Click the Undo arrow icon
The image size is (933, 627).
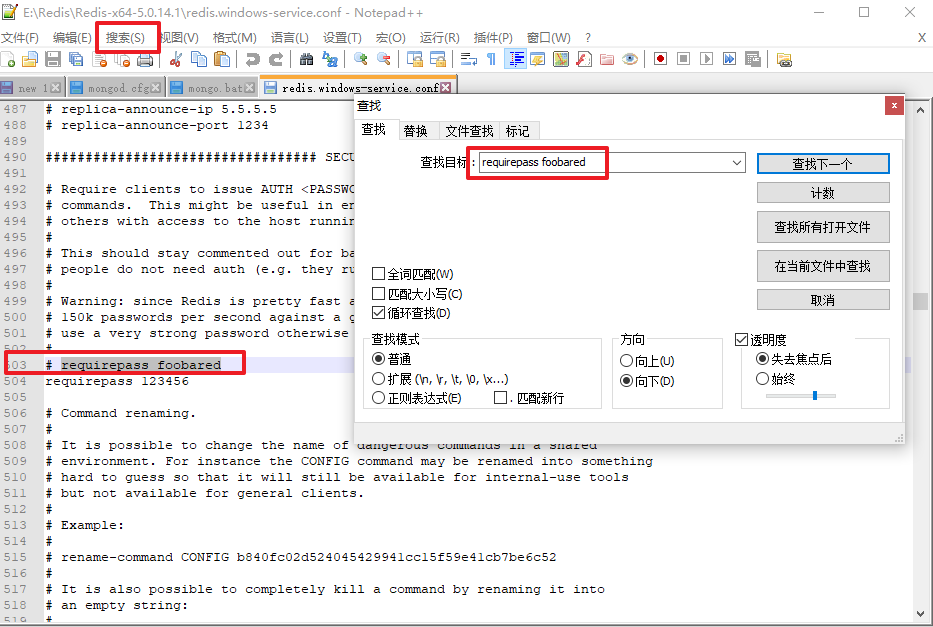(x=252, y=60)
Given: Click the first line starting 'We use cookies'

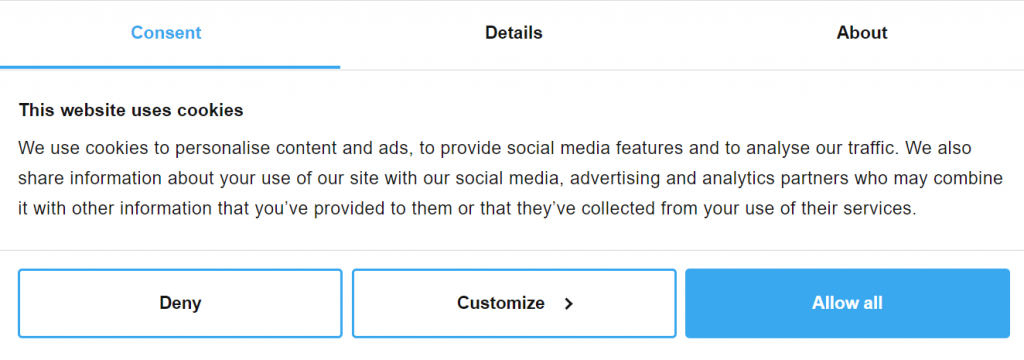Looking at the screenshot, I should click(494, 148).
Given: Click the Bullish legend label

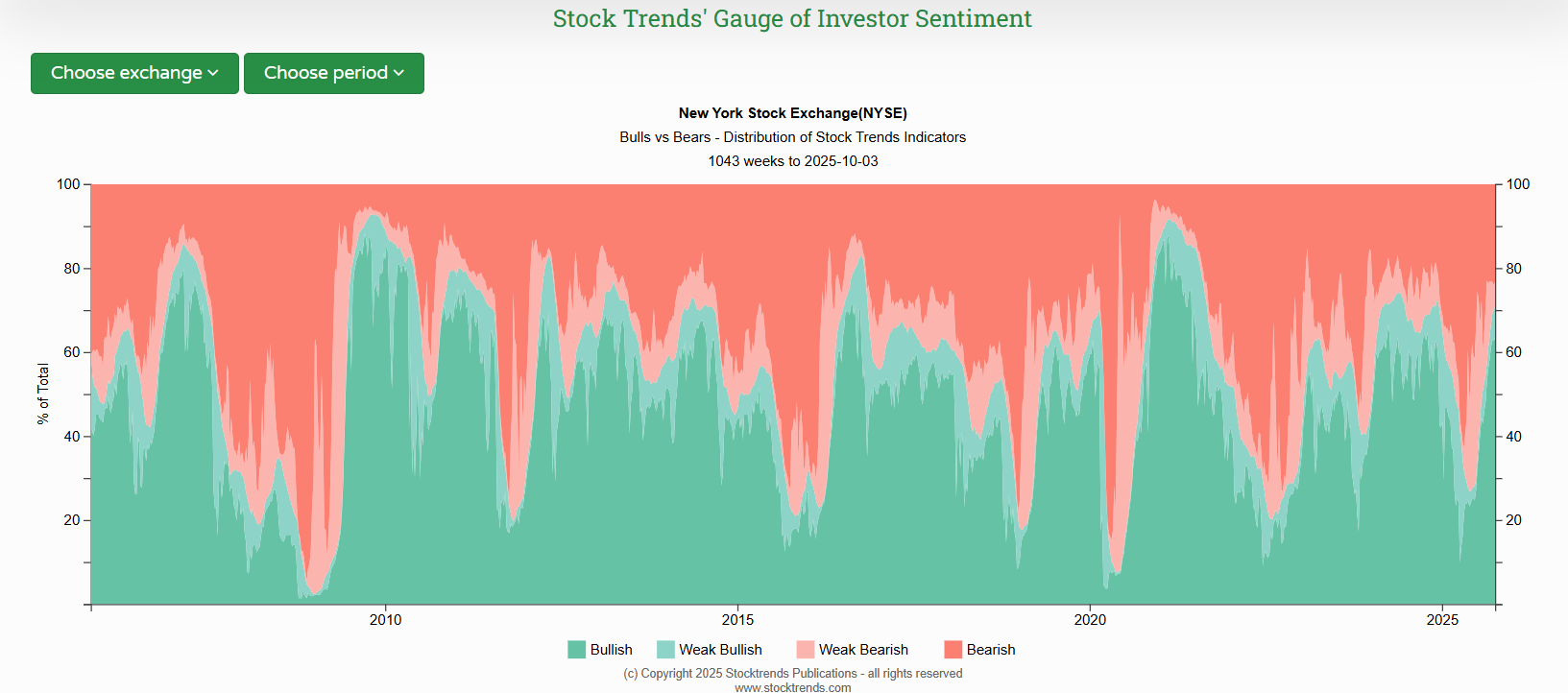Looking at the screenshot, I should coord(611,650).
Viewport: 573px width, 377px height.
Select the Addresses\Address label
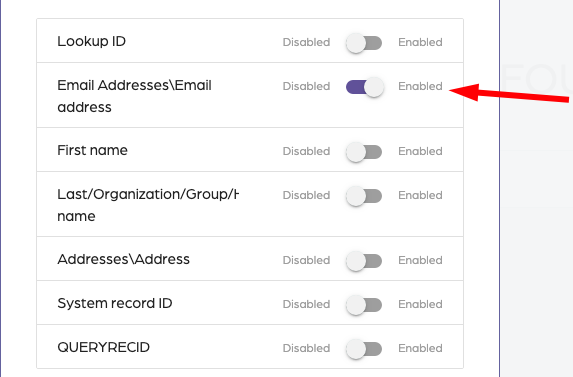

== The task ==
Repeat every entry above precisely, leaving each picture out.

== Solution for this exercise ==
Click the Undo arrow icon
The image size is (933, 627).
(x=252, y=60)
Given: Click the first line starting 'We use cookies'

Looking at the screenshot, I should click(494, 148).
Given: Click the Bullish legend label

Looking at the screenshot, I should coord(611,650).
Viewport: 573px width, 377px height.
Select the Addresses\Address label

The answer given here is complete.